(THE RECORDS begins)
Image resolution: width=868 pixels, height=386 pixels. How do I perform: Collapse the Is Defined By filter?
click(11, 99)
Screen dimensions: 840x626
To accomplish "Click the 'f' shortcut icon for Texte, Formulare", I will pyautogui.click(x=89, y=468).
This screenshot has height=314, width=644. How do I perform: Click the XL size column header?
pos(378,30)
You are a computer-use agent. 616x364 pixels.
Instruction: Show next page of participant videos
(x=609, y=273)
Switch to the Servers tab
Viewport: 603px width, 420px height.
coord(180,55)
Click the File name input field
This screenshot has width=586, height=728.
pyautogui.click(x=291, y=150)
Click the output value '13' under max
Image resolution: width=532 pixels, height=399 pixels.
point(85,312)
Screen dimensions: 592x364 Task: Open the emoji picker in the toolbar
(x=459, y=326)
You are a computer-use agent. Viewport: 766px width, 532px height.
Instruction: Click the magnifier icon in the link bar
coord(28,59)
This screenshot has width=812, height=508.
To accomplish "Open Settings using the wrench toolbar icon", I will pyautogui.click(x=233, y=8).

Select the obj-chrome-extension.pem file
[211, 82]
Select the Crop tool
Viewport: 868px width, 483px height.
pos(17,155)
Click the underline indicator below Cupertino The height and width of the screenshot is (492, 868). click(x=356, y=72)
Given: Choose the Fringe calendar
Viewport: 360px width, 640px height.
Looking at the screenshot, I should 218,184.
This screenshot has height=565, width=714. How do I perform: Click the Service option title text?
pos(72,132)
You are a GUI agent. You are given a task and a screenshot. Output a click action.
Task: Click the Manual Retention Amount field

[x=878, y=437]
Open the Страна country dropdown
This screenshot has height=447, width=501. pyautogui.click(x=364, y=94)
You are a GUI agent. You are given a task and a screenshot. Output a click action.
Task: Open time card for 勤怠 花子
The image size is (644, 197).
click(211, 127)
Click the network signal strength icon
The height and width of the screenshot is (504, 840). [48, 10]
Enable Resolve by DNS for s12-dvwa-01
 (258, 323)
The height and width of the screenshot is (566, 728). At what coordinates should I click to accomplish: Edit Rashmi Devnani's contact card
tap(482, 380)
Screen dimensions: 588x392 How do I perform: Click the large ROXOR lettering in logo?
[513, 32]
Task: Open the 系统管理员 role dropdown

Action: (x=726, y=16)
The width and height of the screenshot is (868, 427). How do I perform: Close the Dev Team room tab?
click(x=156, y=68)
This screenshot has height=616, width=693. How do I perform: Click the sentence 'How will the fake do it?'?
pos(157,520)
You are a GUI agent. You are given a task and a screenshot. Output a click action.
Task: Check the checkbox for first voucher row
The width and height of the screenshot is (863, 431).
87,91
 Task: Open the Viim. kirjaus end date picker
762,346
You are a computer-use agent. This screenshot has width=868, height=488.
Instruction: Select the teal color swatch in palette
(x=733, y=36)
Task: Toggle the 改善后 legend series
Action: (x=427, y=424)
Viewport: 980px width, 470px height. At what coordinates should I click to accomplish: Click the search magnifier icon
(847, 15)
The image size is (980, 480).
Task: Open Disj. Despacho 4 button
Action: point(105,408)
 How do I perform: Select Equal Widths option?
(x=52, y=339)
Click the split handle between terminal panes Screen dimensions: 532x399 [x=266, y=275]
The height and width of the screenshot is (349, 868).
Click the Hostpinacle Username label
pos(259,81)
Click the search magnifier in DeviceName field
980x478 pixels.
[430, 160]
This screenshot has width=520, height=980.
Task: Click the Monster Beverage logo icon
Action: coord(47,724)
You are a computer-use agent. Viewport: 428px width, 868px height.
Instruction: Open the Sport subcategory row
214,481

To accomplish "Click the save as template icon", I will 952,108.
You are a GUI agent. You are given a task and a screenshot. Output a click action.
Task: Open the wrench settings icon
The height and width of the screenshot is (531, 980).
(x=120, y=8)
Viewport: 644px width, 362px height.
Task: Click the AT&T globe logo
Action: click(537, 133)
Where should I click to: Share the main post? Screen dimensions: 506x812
(THE RECORDS ends)
◆ WHAT IS EXPECTED ◆
Within the listing above, say how many lines contain the string "computer". Reply with the number only.

◆ RESULT OF THE EXERCISE ◆
4